Comodoro Rivadavia, Argentina to a windy sheep station in Chile.
We set Jayne out front to lead the pack. She had come up to Porno Pedro’s Place from down the coast a little, so she knew we were about to encounter a police check stop heading south. Jayne was also the only one with insurance out of all of us. While technically required, insurance is tough to purchase in Argentina, and Jayne was the only one who had done so. Fortunately putting the pretty girl up front to talk to the Latino police did the trick, and we were easily on our way with a smile and a wave.
Putting Jayne up front didn’t always work wonders though. Didn’t take long before reuniting had resulted in yet another crash.
Met a couple other travelers, Elisa and Tom, at the gas station riding on Honda 125cc’s. She was heading right up to Seattle. Tom not as far. Tough battling the winds on anything it turns out. More hours per day of battle at the slower speeds of the 125’s.
Speaking of wind, a few days back I had given Joe his first EVER pair of earplugs to try out. Joe hadn’t tried them since he started his trip up in California. He was well impressed:
Elisa had recommended we stop at a campground on the beach near San Julian, but we missed the turn-off as it was getting dark. We asked at the YPF gas station, and while he was recommending somewhere, we realized the station itself held promise. Free wifi, bathrooms, a restaurant and a large vacant lot out back with some trees and trailers to block the wind. We were set!
We had beers in the restaurant while we warmed up and chatted. Our server sensed out reluctance to buy anything from the moderately priced menu, so brought us over some free snacks! While munching, Jayne used the wifi to find out that our dad already had figured out our sleeping arrangements for the night. Incredulous at how he could possibly know this, Joe and Ian had Jayne ask dad what kind of beer we were drinking…
In the morning we set our goal as “however far past the ferry we could get”. We got as far as Mario’s farm house.
Along the way we stopped in Rio Gallegos for late lunch, knowing we likely wouldn’t have a big dinner when camping that night. After eating we ran into AJ and his BMW in the street. Jayne and AJ chatted for a bit while Ian and I quickly tightened some hose clamps to fix a coolant leak on Maria. AJ gave us a rundown on the colder weather and wind we would encounter on the other side of the ferry. I was already wearing almost all my clothes to insulate from the cold. He also mentioned a couple times that it was a little “late in the season” for a push to Ushuaia, the city from which he himself had just travelled. We chuckled at this, took down his advice on a good hostel in Ushuaia called Momo’s or something and set off. “Late in the season” as it was, we were just a two day ride from the bottom.

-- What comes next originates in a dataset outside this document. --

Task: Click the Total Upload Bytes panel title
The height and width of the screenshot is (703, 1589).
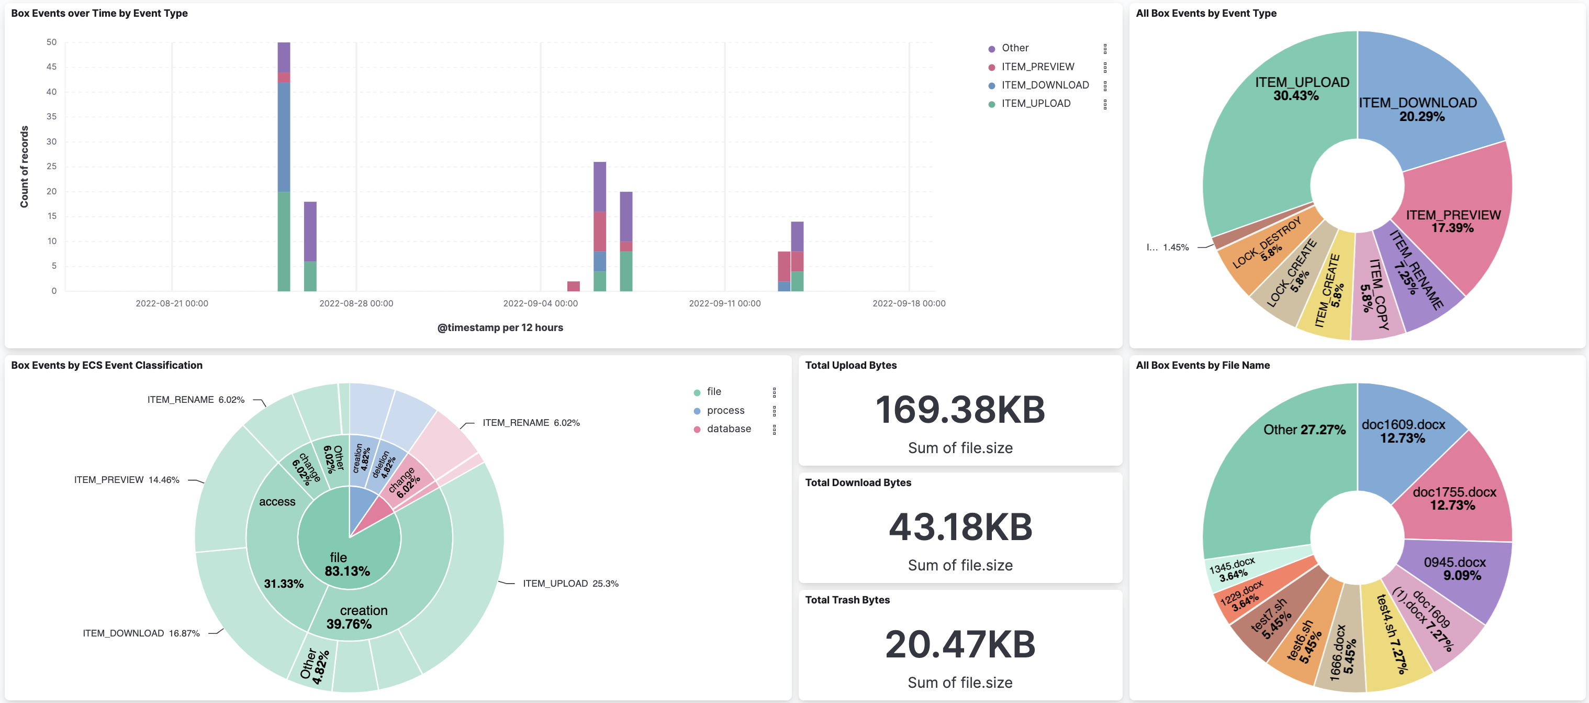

The border crossing was standard and easy. One small hiccup when it was noted Jayne’s moto had been listed as a “station wagon” on her paperwork. While Jayne has enough gear to qualify, I reckon just not quite enough wheels. No trouble, through quickly, in an organize fashion, and onwards to the ferry. We love smooth borders.
The ferry was just sitting there waiting for us as we rolled up. We didn’t even have to put our feet down before rolling aboard. So kind of them to wait! And then they didn’t even ask us to pay! Still not sure if this is standard policy or not.
Penguins frolicked and seals swam over towards where we had seen the penguins frolicking. A nice ferry ride by all accounts.
The winds weren’t bad considering the horror stories we had read about on the forums. We were able to ride about an hour after disembarking the ferry before we started hunting for a place to camp with some wind shelter. Not many trees in these parts, in fact not much in the way of wind protection at all for camping. Eventually we saw a farm house with some large looking trees beside it. We stopped and Jayne and I walked up to ask if we could camp in the protection of their yard. Jayne decided to accompany me as she felt my bearded homeless look might be intimidating. Always looking out for me…
Mario answered the door. “might we set up camp in your yard please?”. “POR FAVOR!!” Mario beamed back at us with a big smile. Next thing you know we’re all inside drinking Mate from a cow’s hoof. We’d found our place to stay the night: a sheep farm run by Mario and his family. It would prove to be the wisest stop we could have ever made. In the morning… in the morning we headed for the ultimate end of the Ultimate Ride: Ushuaia!